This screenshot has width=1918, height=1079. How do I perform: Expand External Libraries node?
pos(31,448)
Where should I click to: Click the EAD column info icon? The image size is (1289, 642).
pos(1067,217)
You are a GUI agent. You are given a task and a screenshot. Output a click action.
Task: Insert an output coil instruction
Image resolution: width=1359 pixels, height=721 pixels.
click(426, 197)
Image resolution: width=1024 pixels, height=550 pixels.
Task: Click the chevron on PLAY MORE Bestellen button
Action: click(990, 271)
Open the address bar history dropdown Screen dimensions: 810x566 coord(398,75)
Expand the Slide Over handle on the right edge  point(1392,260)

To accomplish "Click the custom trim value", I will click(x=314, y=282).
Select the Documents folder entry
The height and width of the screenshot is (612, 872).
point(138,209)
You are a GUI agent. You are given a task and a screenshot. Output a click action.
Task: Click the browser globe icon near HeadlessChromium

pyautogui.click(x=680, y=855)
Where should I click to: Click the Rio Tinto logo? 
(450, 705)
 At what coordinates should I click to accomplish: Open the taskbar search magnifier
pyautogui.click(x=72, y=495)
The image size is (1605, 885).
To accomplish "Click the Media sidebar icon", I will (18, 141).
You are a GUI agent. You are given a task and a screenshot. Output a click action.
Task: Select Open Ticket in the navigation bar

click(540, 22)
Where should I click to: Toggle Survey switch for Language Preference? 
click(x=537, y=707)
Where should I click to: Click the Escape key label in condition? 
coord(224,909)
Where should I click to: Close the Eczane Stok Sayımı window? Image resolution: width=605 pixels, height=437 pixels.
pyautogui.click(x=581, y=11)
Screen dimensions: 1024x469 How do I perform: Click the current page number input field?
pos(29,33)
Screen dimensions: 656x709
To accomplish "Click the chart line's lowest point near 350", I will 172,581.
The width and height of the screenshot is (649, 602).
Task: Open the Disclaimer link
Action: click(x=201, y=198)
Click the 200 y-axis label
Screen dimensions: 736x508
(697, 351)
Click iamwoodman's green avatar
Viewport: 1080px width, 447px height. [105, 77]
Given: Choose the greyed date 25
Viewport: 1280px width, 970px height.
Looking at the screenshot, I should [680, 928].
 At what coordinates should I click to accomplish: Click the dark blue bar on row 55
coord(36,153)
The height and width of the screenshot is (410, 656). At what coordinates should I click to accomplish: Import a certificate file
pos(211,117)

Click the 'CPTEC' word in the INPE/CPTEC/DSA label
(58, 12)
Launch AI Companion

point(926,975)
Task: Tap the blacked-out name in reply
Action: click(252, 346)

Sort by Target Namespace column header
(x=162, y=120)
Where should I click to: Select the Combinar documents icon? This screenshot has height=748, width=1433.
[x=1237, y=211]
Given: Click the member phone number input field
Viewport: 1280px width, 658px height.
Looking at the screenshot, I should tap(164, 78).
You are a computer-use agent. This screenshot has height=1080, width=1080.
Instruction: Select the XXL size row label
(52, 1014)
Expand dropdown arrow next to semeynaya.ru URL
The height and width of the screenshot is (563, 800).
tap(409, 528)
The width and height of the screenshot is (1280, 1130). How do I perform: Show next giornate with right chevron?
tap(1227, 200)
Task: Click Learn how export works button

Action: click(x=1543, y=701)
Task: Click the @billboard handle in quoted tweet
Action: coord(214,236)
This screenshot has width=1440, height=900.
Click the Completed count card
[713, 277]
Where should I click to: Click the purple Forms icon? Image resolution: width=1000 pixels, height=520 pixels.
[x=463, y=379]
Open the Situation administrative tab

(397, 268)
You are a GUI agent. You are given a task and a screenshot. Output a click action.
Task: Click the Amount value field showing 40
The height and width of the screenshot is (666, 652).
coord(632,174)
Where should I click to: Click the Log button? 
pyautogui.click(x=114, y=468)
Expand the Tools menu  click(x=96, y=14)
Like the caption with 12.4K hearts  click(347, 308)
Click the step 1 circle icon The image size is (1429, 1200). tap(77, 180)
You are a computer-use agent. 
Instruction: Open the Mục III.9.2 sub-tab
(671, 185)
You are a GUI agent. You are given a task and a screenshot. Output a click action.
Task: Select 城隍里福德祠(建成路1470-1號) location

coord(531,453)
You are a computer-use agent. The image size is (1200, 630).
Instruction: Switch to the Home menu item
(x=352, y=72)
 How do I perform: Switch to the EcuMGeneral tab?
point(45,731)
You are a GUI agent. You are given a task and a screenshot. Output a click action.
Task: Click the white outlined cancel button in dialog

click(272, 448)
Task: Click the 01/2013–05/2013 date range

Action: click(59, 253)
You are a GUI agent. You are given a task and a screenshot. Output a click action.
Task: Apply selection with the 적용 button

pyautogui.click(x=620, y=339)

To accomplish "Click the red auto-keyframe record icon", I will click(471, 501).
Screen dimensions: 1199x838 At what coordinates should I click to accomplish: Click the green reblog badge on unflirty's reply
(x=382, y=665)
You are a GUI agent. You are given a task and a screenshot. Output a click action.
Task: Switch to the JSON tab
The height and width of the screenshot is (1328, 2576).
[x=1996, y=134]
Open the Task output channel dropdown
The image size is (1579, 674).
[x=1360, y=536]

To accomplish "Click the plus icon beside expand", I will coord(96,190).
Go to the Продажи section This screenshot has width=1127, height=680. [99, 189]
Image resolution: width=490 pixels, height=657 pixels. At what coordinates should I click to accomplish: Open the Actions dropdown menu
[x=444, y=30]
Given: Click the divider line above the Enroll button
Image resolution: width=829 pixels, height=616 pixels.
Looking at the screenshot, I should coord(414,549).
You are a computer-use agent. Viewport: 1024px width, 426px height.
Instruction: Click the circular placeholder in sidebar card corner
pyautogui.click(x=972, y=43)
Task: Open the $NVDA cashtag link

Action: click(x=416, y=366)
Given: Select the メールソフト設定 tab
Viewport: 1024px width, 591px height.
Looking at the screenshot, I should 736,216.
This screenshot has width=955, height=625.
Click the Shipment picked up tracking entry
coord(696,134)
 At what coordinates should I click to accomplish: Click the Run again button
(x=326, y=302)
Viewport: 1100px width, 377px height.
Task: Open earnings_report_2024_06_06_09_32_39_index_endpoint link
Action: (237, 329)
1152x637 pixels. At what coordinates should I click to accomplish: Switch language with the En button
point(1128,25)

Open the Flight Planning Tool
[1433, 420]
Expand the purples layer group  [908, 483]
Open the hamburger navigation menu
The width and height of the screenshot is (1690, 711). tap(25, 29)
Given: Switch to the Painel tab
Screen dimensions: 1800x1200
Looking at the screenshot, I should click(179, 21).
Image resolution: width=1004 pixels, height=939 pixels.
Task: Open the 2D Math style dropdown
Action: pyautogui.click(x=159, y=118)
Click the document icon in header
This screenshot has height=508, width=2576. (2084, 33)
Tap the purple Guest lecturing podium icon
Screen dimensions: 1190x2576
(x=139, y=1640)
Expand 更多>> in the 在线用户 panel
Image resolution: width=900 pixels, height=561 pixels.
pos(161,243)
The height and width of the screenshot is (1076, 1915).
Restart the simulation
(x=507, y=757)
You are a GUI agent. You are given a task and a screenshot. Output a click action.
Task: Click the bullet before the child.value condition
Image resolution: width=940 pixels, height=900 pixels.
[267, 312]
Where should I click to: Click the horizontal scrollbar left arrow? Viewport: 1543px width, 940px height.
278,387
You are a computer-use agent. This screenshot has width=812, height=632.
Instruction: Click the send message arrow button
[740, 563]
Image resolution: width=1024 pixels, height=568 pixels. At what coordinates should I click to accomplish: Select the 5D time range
----------------------------------------
■ Task brief ■
Extract the full listing above without altering anything.

■ Written answer ■
This screenshot has width=1918, height=1079. How do I perform: Expand External Libraries node?
pos(31,448)
Where should I click to: Click the EAD column info icon? The image size is (1289, 642).
pos(1067,217)
You are a GUI agent. You are given a task and a screenshot. Output a click action.
Task: Insert an output coil instruction
Image resolution: width=1359 pixels, height=721 pixels.
click(426, 197)
Image resolution: width=1024 pixels, height=550 pixels.
Task: Click the chevron on PLAY MORE Bestellen button
Action: click(990, 271)
Open the address bar history dropdown Screen dimensions: 810x566 coord(398,75)
Expand the Slide Over handle on the right edge  point(1392,260)

To accomplish "Click the custom trim value", I will click(x=314, y=282).
Select the Documents folder entry
The height and width of the screenshot is (612, 872).
point(138,209)
You are a GUI agent. You are given a task and a screenshot. Output a click action.
Task: Click the browser globe icon near HeadlessChromium

pyautogui.click(x=680, y=855)
Where should I click to: Click the Rio Tinto logo? 
(450, 705)
 At what coordinates should I click to accomplish: Open the taskbar search magnifier
pyautogui.click(x=72, y=495)
The image size is (1605, 885).
To accomplish "Click the Media sidebar icon", I will (18, 141).
You are a GUI agent. You are given a task and a screenshot. Output a click action.
Task: Select Open Ticket in the navigation bar

click(540, 22)
Where should I click to: Toggle Survey switch for Language Preference? 
click(x=537, y=707)
Where should I click to: Click the Escape key label in condition? 
coord(224,909)
Where should I click to: Close the Eczane Stok Sayımı window? Image resolution: width=605 pixels, height=437 pixels.
pyautogui.click(x=581, y=11)
Screen dimensions: 1024x469 How do I perform: Click the current page number input field?
pos(29,33)
Screen dimensions: 656x709
To accomplish "Click the chart line's lowest point near 350", I will 172,581.
The width and height of the screenshot is (649, 602).
Task: Open the Disclaimer link
Action: click(x=201, y=198)
Click the 200 y-axis label
Screen dimensions: 736x508
(697, 351)
Click iamwoodman's green avatar
Viewport: 1080px width, 447px height. [105, 77]
Given: Choose the greyed date 25
Viewport: 1280px width, 970px height.
Looking at the screenshot, I should [680, 928].
 At what coordinates should I click to accomplish: Click the dark blue bar on row 55
coord(36,153)
The height and width of the screenshot is (410, 656). At what coordinates should I click to accomplish: Import a certificate file
pos(211,117)

Click the 'CPTEC' word in the INPE/CPTEC/DSA label
(58, 12)
Launch AI Companion

point(926,975)
Task: Tap the blacked-out name in reply
Action: click(252, 346)

Sort by Target Namespace column header
(x=162, y=120)
Where should I click to: Select the Combinar documents icon? This screenshot has height=748, width=1433.
[x=1237, y=211]
Given: Click the member phone number input field
Viewport: 1280px width, 658px height.
Looking at the screenshot, I should tap(164, 78).
You are a computer-use agent. This screenshot has height=1080, width=1080.
Instruction: Select the XXL size row label
(52, 1014)
Expand dropdown arrow next to semeynaya.ru URL
The height and width of the screenshot is (563, 800).
tap(409, 528)
The width and height of the screenshot is (1280, 1130). How do I perform: Show next giornate with right chevron?
tap(1227, 200)
Task: Click Learn how export works button

Action: click(x=1543, y=701)
Task: Click the @billboard handle in quoted tweet
Action: coord(214,236)
This screenshot has width=1440, height=900.
Click the Completed count card
[713, 277]
Where should I click to: Click the purple Forms icon? Image resolution: width=1000 pixels, height=520 pixels.
[x=463, y=379]
Open the Situation administrative tab

(397, 268)
You are a GUI agent. You are given a task and a screenshot. Output a click action.
Task: Click the Amount value field showing 40
The height and width of the screenshot is (666, 652).
coord(632,174)
Where should I click to: Click the Log button? 
pyautogui.click(x=114, y=468)
Expand the Tools menu  click(x=96, y=14)
Like the caption with 12.4K hearts  click(347, 308)
Click the step 1 circle icon The image size is (1429, 1200). tap(77, 180)
You are a computer-use agent. 
Instruction: Open the Mục III.9.2 sub-tab
(671, 185)
You are a GUI agent. You are given a task and a screenshot. Output a click action.
Task: Select 城隍里福德祠(建成路1470-1號) location

coord(531,453)
You are a computer-use agent. The image size is (1200, 630).
Instruction: Switch to the Home menu item
(x=352, y=72)
 How do I perform: Switch to the EcuMGeneral tab?
point(45,731)
You are a GUI agent. You are given a task and a screenshot. Output a click action.
Task: Click the white outlined cancel button in dialog

click(272, 448)
Task: Click the 01/2013–05/2013 date range

Action: click(59, 253)
You are a GUI agent. You are given a task and a screenshot. Output a click action.
Task: Apply selection with the 적용 button

pyautogui.click(x=620, y=339)

To accomplish "Click the red auto-keyframe record icon", I will click(471, 501).
Screen dimensions: 1199x838 At what coordinates should I click to accomplish: Click the green reblog badge on unflirty's reply
(x=382, y=665)
You are a GUI agent. You are given a task and a screenshot. Output a click action.
Task: Switch to the JSON tab
The height and width of the screenshot is (1328, 2576).
[x=1996, y=134]
Open the Task output channel dropdown
The image size is (1579, 674).
[x=1360, y=536]

To accomplish "Click the plus icon beside expand", I will coord(96,190).
Go to the Продажи section This screenshot has width=1127, height=680. [99, 189]
Image resolution: width=490 pixels, height=657 pixels. At what coordinates should I click to accomplish: Open the Actions dropdown menu
[x=444, y=30]
Given: Click the divider line above the Enroll button
Image resolution: width=829 pixels, height=616 pixels.
Looking at the screenshot, I should coord(414,549).
You are a computer-use agent. Viewport: 1024px width, 426px height.
Instruction: Click the circular placeholder in sidebar card corner
pyautogui.click(x=972, y=43)
Task: Open the $NVDA cashtag link

Action: click(x=416, y=366)
Given: Select the メールソフト設定 tab
Viewport: 1024px width, 591px height.
Looking at the screenshot, I should 736,216.
This screenshot has width=955, height=625.
Click the Shipment picked up tracking entry
coord(696,134)
 At what coordinates should I click to accomplish: Click the Run again button
(x=326, y=302)
Viewport: 1100px width, 377px height.
Task: Open earnings_report_2024_06_06_09_32_39_index_endpoint link
Action: (237, 329)
1152x637 pixels. At what coordinates should I click to accomplish: Switch language with the En button
point(1128,25)

Open the Flight Planning Tool
[1433, 420]
Expand the purples layer group  [908, 483]
Open the hamburger navigation menu
The width and height of the screenshot is (1690, 711). tap(25, 29)
Given: Switch to the Painel tab
Screen dimensions: 1800x1200
Looking at the screenshot, I should click(179, 21).
Image resolution: width=1004 pixels, height=939 pixels.
Task: Open the 2D Math style dropdown
Action: pyautogui.click(x=159, y=118)
Click the document icon in header
This screenshot has height=508, width=2576. (2084, 33)
Tap the purple Guest lecturing podium icon
Screen dimensions: 1190x2576
(x=139, y=1640)
Expand 更多>> in the 在线用户 panel
Image resolution: width=900 pixels, height=561 pixels.
pos(161,243)
The height and width of the screenshot is (1076, 1915).
Restart the simulation
(x=507, y=757)
You are a GUI agent. You are given a task and a screenshot. Output a click action.
Task: Click the bullet before the child.value condition
Image resolution: width=940 pixels, height=900 pixels.
[267, 312]
Where should I click to: Click the horizontal scrollbar left arrow? Viewport: 1543px width, 940px height.
278,387
You are a computer-use agent. This screenshot has width=812, height=632.
Instruction: Click the send message arrow button
[740, 563]
Image resolution: width=1024 pixels, height=568 pixels. At what coordinates should I click to accomplish: Select the 5D time range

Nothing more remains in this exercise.